2. [CPU version] Delete the following hyper params present in getCbHyperparameters(): `'task_type':"GPU",`

# Imports

In [None]:
import numpy as np # linear algebra
import pandas as pd # data processing, CSV file I/O (e.g. pd.read_csv)
import optuna
from catboost import CatBoostRegressor
from sklearn.model_selection import cross_validate
from sklearn.model_selection import train_test_split
from sklearn.metrics import mean_squared_error
from optuna.samplers import TPESampler
from sklearn.model_selection import KFold
optuna.logging.set_verbosity(optuna.logging.WARNING)

# Load dataset

In [None]:
train = pd.read_csv('../input/tabular-playground-series-aug-2021/train.csv')
print('train shape:',train.shape)

In [None]:
# Train data
X_train = train.drop(columns = ['loss','id'])
y_train = train['loss'].values

# Setup CatBoost hyperparameters for experiment

In [None]:
def getCbHyperparameters(trial):
    cb_params = {
        'iterations':trial.suggest_int("iterations", 1000, 5000),
        'od_wait':trial.suggest_int('od_wait', 500, 2000),
        'loss_function':'RMSE',
        'task_type':"GPU",
        'eval_metric':'RMSE',
#         'leaf_estimation_method': trial.suggest_categorical("leaf_estimation_method", ["Newton", "Gradient"]),
        'bootstrap_type': 'Bernoulli',
        'learning_rate' : trial.suggest_uniform('learning_rate',0.02,1),
        'reg_lambda': trial.suggest_uniform('reg_lambda',1e-5,100),
        'subsample': trial.suggest_uniform('subsample',0,1),
        'random_strength': trial.suggest_uniform('random_strength',10,50),
        'depth': trial.suggest_int('depth',1,15),
        'min_data_in_leaf': trial.suggest_int('min_data_in_leaf',1,30),
        'leaf_estimation_iterations': trial.suggest_int('leaf_estimation_iterations',1,15)
#         'grow_policy': trial.suggest_categorical("grow_policy", ["SymmetricTree", "Depthwise", "Lossguide"])
    }
    return cb_params

# Define objective function

In [None]:
def objective(trial, X, y):
    
    X_train, X_valid, y_train, y_valid = train_test_split(X, y, test_size=.3, random_state=1337)
    
    cb_param = getCbHyperparameters(trial)

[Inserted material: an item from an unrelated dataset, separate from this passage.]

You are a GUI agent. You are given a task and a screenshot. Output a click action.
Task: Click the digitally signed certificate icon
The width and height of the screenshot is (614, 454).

    eval_set = [(X_valid, y_valid)]
    
    cb_regressor = CatBoostRegressor(**cb_param)

    # Model Fit
    cb_regressor = cb_regressor.fit(X_train, y_train)
    
    # Model Prediction
    preds = cb_regressor.predict(X_valid)
    
    # Compute rmse
    rmse = np.sqrt(mean_squared_error(y_valid, preds))
    
    return rmse

# Custom logging callback function

In [None]:
# Callback function to print log messages when the best trial is updated

def logging_callback(study, frozen_trial):
    previous_best_value = study.user_attrs.get("previous_best_value", None)
    if previous_best_value != study.best_value:
        study.set_user_attr("previous_best_value", study.best_value)
        print(
            "Trial {} finished with best value: {}. ".format(
            frozen_trial.number,
            frozen_trial.value
            )
        )

# Initiate experiment to find best hyperparameters

In [None]:
%%time

study = optuna.create_study(sampler=TPESampler(seed=1337), direction='minimize', study_name='cb')
func = lambda trial: objective(trial, X_train, y_train)

study.optimize(func, timeout=60*5, callbacks=[logging_callback]) # timeout = seconds * minutes. Longer timeout will tend to lead to better hyperparameter tuning.

In [None]:
print(f"\tBest value (rmse): {study.best_value:.5f}")
print(f"\tBest params:")
for key, value in study.best_params.items():
    print(f"\t\t{key}: {value}")

# Save the study containing the best hyperparameters for the CatBoost model

In [None]:
import joblib

joblib.dump(study, "cb_study.pkl")